Los
niños nacen con capacidad plena de amar. Esperan, merecen,
necesitan recibir amor incondicional para nutrir dicha capacidad innata y
desplegarla en todo su esplendor.
Para un bebé o niño pequeño la ecuación es
sencilla. Las experiencias de placer, la
satisfacción inmediata de sus necesidades de contacto, nutrición epidérmica, cuerpo materno, leche y succión tranquilizante del pecho a demanda, estimulación, mirada, presencia segurizante y
amparo constantes -en resumen, el vínculo de apego seguro- equivale a sentirse amado incondicionalmente.
Cuando no obtiene lo que necesita la experiencia subjetiva de un niño -mientras más pequeño y vulnerable, más intensa- es de miedo, abandono, soledad, hostilidad, es decir, violencia.
Sin
embargo nuestra civilización atravesada por doctrinas hostiles a la infancia,
condiciona una mirada ajena a la esencia infantil, a sus
necesidades legítimas. Sobre estos
idearios se han establecido y mantenido durante milenios modelos de crianza
insanos que imponen una demoledora distancia entre lo que una criatura humana, mamífera, altricial espera o
necesita y lo que recibe. En la medida
en que el niño no recibe lo que espera o necesita, atraviesa experiencias sufrientes, miedo, soledad, hostilidad y se ve ante la necesidad de desplegar mecanismos
de salvataje o de sobrevivencia para obtener seguridad. Se establece el devastador sismo
original de la herida primal que luego hace réplica el resto de la vida.
Neurosis, adicciones, depresión, ansiedad, hambre de poder, indefensión, sometimiento,
consumos excesivos, accidentes emocionales, enfermedades, conflictos violentos,
discapacidad para amar, empatizar y cuidar a los niños a nuestro cargo cuando devenimos
padres… son algunas de tantas secuelas del modelo de crianza mayoritario
basado en el desamor, la rigidez y el autoritarismo.
Los
adultos necesitamos reaprender a amar a los niños tal y como ellos esperan y
necesitan ser amados.
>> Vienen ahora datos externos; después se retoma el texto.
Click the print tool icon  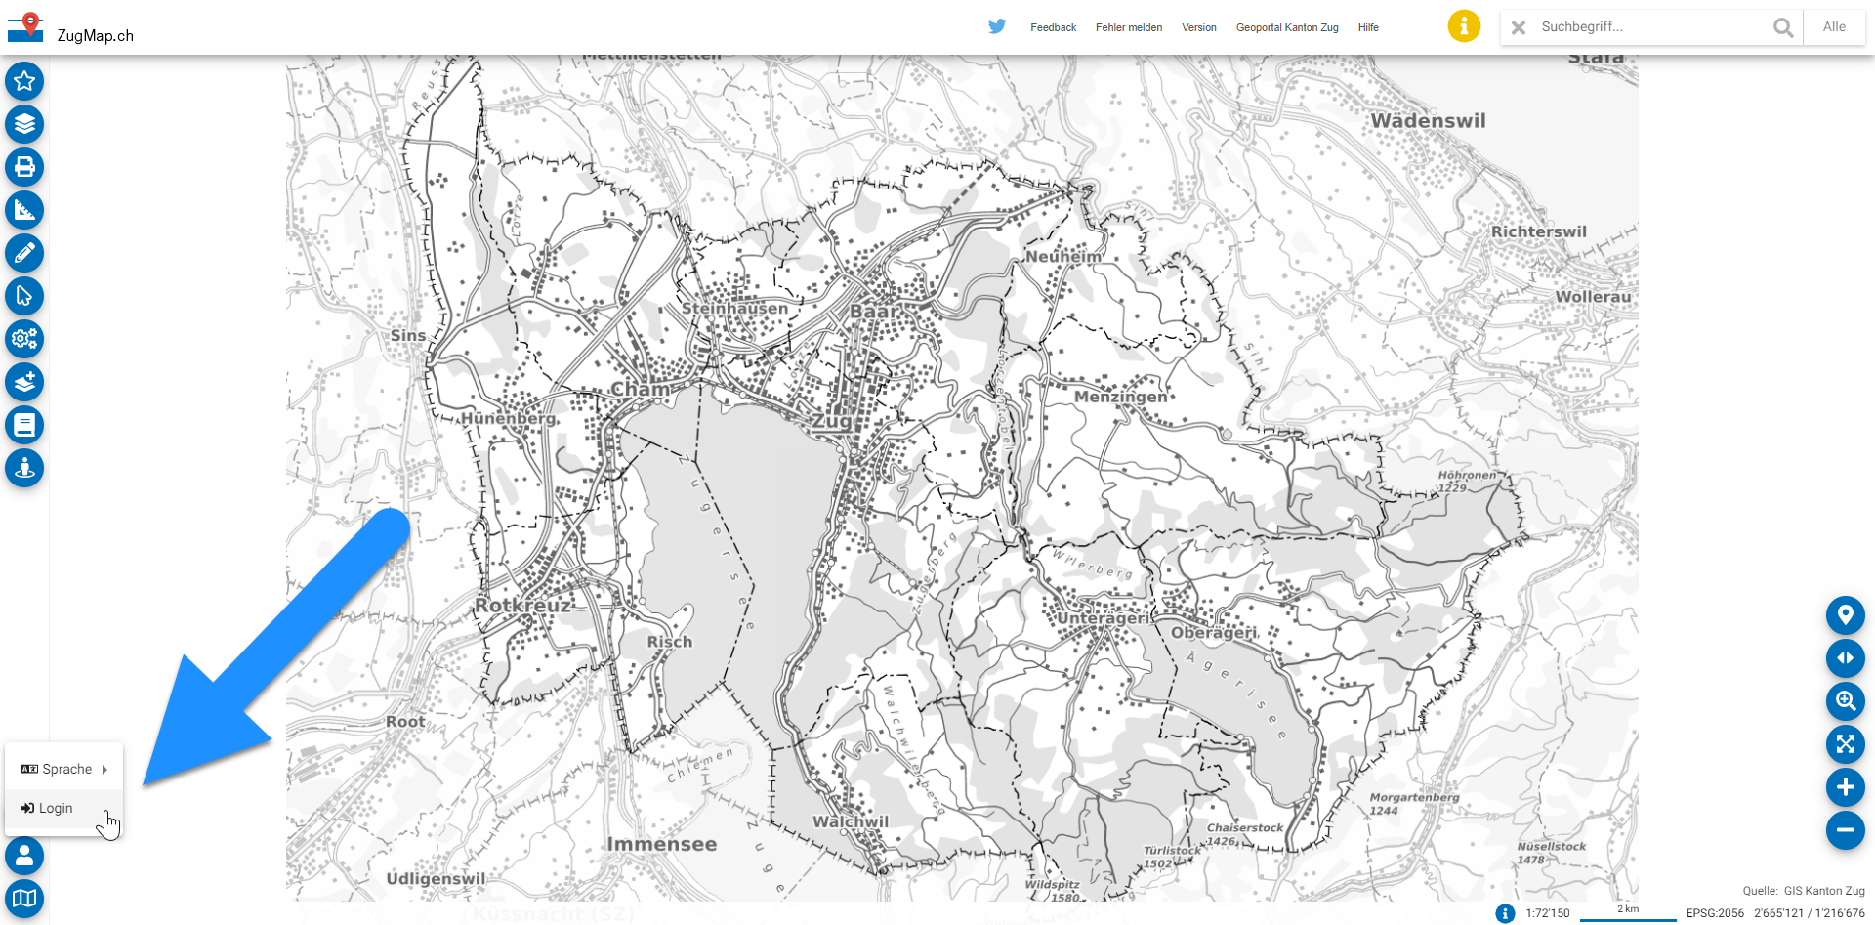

Para ello primero hay que estar dispuestos a registrar
en qué medida fuimos realmente amados o desamparados, y cómo desde la propia experiencia
de hostilidad en nuestra infancia que no somos capaces de reconocer o de
nombrar ahora, terminamos actuando desde
un lugar inconsciente, desnutridos de recursos emocionales para amar y cuidar a
los niños presentes a nuestro cargo, tal y como ellos esperan y necesitan.
Si
no logramos encontrar un lugar emocional desde donde validar, comprender,
empatizar, acompañar, atender con paciencia los pedidos del niño presente a
nuestro cargo, su soledad, sus miedos, sus llantos, sus gritos, sus berrinches, sus
expresiones de disconformidad, su carácter inquieto, movedizo, explorador, su
alma de niño… muy probablemente estamos respondiendo al resultado de nuestra
propio miedo y soledad no atendidos oportunamente, de nuestras propias emociones
y necesidades legítimas no validadas, nombradas ni satisfechas oportunamente y que ahora se
actualizan perpetuando la transmisión de la herida primal a las nuevas
generaciones.
Es
nuestra responsabilidad convertirnos en adultos capaces de criar a niños y
niñas felices en lugar de niños y niñas que "nos hagan felices". Niños y niñas en libertad para desplegarse en sintonía con su sí mismo, que
permanezcan en contacto con su brújula interior, con su capacidad natural de
amar, que mantengan intactos su valor, creatividad y pasión originales, el poder de pensar por sí mismos, para atreverse a explotar, crear y perseguir
sus propios sueños. Impidamos que estas virtudes innatas sean cercenadas por
nuestras propias necesidades narcisistas, nuestra desnutrición afectiva,
soledad y miedos infantiles no acompañados oportunamente y no elaborados hasta
ahora. Sanemos nuestras heridas primales para evitar heredarlas a las nuevas
generaciones. Amar incondicionalmente a las criaturas es urgente, es la única
esperanza para la especie humana. Encontremos
nuestros recursos emocionales para amar y criar.